▶ [TEXTAUSSCHNITT]:

Ursächlich ist eine Reaktivierung der Varizella-Zoster-Viren (VZV) im Körper, welche in sensorischen Nervenganglien nach einer durchgemachten Varizellen-Infektion persistieren. Die klinische Symptomatik ist sehr variabel. Nicht selten ist eine mehrtägige stationäre Behandlung aufgrund schwerer Krankheitsverläufe notwendig. Auch Komplikationen, wie eine postherpetische Neuralgie (PHN), mit über Monaten persistierenden starken Schmerzzuständen, sind häufig und verursachen eine erhebliche Beeinträchtigung der Lebensqualität.

▶ [AUFGABE 1]: Geben Sie den Textausschnitt von "Ursächlich ist eine" bis "Beeinträchtigung der Lebensqualität." wieder, und ersetzen Sie dabei "Lebensqualität" durch "Alltagsbewältigung".
▶ [AUFGABE 2]:
Beantworten Sie die folgenden Fragen zum Textausschnitt.
(a) Wo persistieren die Varizella-Zoster-Viren nach einer durchgemachten Varizellen-Infektion?
(b) Wofür steht die Abkürzung PHN?
(c) Aus welchem Grund ist nicht selten eine mehrtägige stationäre Behandlung notwendig?

▶ [ANGEZEIGTE INFORMATIONEN]:
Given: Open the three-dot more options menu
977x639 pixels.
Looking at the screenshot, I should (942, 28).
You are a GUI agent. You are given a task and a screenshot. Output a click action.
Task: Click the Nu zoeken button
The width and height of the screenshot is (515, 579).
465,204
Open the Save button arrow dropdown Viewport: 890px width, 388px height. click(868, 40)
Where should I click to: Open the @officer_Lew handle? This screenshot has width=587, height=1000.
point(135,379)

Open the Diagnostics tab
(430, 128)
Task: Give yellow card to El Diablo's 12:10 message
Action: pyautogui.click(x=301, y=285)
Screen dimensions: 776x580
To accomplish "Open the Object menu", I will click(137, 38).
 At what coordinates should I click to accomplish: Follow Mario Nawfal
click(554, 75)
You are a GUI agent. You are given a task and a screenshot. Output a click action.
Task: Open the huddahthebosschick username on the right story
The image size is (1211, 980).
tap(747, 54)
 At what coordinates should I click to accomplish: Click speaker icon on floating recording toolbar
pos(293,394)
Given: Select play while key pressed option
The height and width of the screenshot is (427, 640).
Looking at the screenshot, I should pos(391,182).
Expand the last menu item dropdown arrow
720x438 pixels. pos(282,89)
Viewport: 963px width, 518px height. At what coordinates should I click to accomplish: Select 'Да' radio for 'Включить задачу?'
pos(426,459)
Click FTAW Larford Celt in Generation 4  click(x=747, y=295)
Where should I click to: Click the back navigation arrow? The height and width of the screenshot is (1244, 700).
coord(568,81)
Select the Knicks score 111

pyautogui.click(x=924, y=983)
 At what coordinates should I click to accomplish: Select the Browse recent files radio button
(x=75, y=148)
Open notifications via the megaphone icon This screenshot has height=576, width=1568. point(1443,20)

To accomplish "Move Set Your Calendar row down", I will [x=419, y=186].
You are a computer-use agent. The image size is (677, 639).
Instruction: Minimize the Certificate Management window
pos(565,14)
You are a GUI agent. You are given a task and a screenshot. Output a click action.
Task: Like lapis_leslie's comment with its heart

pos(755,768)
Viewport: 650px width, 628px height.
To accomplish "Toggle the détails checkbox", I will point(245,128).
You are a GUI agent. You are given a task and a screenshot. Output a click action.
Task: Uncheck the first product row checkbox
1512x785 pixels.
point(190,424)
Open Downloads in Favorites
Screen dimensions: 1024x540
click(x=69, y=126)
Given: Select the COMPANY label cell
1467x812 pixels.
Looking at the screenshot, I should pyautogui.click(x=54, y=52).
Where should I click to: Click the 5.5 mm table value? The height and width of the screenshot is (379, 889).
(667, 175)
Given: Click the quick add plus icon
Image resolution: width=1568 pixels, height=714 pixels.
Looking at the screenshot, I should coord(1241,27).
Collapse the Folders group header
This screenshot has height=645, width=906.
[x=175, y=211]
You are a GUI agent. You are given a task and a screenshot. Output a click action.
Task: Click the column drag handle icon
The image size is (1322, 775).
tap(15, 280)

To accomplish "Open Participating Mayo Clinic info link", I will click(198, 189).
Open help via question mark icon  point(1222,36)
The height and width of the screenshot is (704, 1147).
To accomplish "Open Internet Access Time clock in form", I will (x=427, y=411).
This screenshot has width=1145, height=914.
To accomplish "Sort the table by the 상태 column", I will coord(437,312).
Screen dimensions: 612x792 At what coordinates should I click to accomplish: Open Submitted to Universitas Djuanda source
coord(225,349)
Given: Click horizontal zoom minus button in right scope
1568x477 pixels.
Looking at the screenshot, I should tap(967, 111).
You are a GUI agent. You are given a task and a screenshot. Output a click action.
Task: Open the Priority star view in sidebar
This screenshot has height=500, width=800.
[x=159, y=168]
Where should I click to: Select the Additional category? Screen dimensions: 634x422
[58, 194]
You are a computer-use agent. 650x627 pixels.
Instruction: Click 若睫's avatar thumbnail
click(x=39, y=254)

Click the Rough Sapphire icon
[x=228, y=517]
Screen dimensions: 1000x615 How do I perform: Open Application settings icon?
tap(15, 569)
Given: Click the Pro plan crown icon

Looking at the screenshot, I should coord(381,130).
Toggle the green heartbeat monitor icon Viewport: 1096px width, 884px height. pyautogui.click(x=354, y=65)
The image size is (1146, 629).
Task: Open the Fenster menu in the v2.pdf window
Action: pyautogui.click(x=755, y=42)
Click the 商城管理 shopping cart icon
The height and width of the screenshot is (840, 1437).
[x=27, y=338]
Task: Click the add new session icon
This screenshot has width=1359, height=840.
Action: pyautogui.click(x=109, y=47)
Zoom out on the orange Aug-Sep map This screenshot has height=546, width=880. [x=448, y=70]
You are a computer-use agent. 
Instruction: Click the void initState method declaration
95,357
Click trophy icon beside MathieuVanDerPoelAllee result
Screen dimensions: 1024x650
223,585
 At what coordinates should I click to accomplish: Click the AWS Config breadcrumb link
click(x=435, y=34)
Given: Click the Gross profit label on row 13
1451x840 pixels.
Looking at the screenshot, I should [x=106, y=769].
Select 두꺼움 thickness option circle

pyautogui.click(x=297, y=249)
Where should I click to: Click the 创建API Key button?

▶ [SCHRIFTLICHE LÖSUNG 1]:
Ursächlich ist eine Reaktivierung der Varizella-Zoster-Viren (VZV) im Körper, welche in sensorischen Nervenganglien nach einer durchgemachten Varizellen-Infektion persistieren. Die klinische Symptomatik ist sehr variabel. Nicht selten ist eine mehrtägige stationäre Behandlung aufgrund schwerer Krankheitsverläufe notwendig. Auch Komplikationen, wie eine postherpetische Neuralgie (PHN), mit über Monaten persistierenden starken Schmerzzuständen, sind häufig und verursachen eine erhebliche Beeinträchtigung der Alltagsbewältigung.

▶ [SCHRIFTLICHE LÖSUNG 2]:
(a) Sie persistieren in sensorischen Nervenganglien.
(b) Sie steht für postherpetische Neuralgie.
(c) Sie ist aufgrund schwerer Krankheitsverläufe notwendig.